Written task: Convert the material below into a Markdown table with two columns, Row and Text. Put the row number in Row and the line in Text, and leave out blank lines.

----------

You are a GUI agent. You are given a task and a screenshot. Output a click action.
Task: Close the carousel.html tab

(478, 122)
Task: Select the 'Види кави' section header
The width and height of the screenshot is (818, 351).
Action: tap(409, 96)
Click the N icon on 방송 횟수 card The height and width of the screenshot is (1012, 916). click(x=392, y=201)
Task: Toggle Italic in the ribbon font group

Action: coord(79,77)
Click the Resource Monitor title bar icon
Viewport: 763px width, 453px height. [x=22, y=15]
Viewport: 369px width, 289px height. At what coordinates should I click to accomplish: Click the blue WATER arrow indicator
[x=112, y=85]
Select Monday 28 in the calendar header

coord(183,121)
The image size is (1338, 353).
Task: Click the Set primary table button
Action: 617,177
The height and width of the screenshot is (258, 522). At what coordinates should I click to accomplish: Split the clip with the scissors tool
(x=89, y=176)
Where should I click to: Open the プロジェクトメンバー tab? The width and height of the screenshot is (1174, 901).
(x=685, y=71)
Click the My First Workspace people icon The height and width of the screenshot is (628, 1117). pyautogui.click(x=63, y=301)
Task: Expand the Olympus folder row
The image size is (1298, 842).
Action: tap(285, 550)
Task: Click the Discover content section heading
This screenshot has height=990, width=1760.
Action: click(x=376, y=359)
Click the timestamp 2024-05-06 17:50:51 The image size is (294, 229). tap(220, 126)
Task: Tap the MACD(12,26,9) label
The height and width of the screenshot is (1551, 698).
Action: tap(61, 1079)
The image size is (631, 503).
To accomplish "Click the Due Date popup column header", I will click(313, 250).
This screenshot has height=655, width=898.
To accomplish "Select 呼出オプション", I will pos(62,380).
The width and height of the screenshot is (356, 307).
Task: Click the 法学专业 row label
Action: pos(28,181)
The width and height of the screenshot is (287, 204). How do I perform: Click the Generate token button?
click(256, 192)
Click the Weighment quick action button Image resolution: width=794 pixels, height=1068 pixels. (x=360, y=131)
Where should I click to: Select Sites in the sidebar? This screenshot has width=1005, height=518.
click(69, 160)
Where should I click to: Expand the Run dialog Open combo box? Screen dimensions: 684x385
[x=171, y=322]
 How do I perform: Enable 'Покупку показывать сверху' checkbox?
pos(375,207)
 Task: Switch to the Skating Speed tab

----------

Written response:
| Row | Text |
|---|---|
| 1 | You are a GUI agent. You are given a task and a screenshot. Output a click action. |
| 2 | Task: Close the carousel.html tab |
| 3 | (478, 122) |
| 4 | Task: Select the 'Види кави' section header |
| 5 | The width and height of the screenshot is (818, 351). |
| 6 | Action: tap(409, 96) |
| 7 | Click the N icon on 방송 횟수 card The height and width of the screenshot is (1012, 916). click(x=392, y=201) |
| 8 | Task: Toggle Italic in the ribbon font group |
| 9 | Action: coord(79,77) |
| 10 | Click the Resource Monitor title bar icon |
| 11 | Viewport: 763px width, 453px height. [x=22, y=15] |
| 12 | Viewport: 369px width, 289px height. At what coordinates should I click to accomplish: Click the blue WATER arrow indicator |
| 13 | [x=112, y=85] |
| 14 | Select Monday 28 in the calendar header |
| 15 | coord(183,121) |
| 16 | The image size is (1338, 353). |
| 17 | Task: Click the Set primary table button |
| 18 | Action: 617,177 |
| 19 | The height and width of the screenshot is (258, 522). At what coordinates should I click to accomplish: Split the clip with the scissors tool |
| 20 | (x=89, y=176) |
| 21 | Where should I click to: Open the プロジェクトメンバー tab? The width and height of the screenshot is (1174, 901). |
| 22 | (x=685, y=71) |
| 23 | Click the My First Workspace people icon The height and width of the screenshot is (628, 1117). pyautogui.click(x=63, y=301) |
| 24 | Task: Expand the Olympus folder row |
| 25 | The image size is (1298, 842). |
| 26 | Action: tap(285, 550) |
| 27 | Task: Click the Discover content section heading |
| 28 | This screenshot has height=990, width=1760. |
| 29 | Action: click(x=376, y=359) |
| 30 | Click the timestamp 2024-05-06 17:50:51 The image size is (294, 229). tap(220, 126) |
| 31 | Task: Tap the MACD(12,26,9) label |
| 32 | The height and width of the screenshot is (1551, 698). |
| 33 | Action: tap(61, 1079) |
| 34 | The image size is (631, 503). |
| 35 | To accomplish "Click the Due Date popup column header", I will click(313, 250). |
| 36 | This screenshot has height=655, width=898. |
| 37 | To accomplish "Select 呼出オプション", I will pos(62,380). |
| 38 | The width and height of the screenshot is (356, 307). |
| 39 | Task: Click the 法学专业 row label |
| 40 | Action: pos(28,181) |
| 41 | The width and height of the screenshot is (287, 204). How do I perform: Click the Generate token button? |
| 42 | click(256, 192) |
| 43 | Click the Weighment quick action button Image resolution: width=794 pixels, height=1068 pixels. (x=360, y=131) |
| 44 | Where should I click to: Select Sites in the sidebar? This screenshot has width=1005, height=518. |
| 45 | click(69, 160) |
| 46 | Where should I click to: Expand the Run dialog Open combo box? Screen dimensions: 684x385 |
| 47 | [x=171, y=322] |
| 48 |  How do I perform: Enable 'Покупку показывать сверху' checkbox? |
| 49 | pos(375,207) |
| 50 |  Task: Switch to the Skating Speed tab |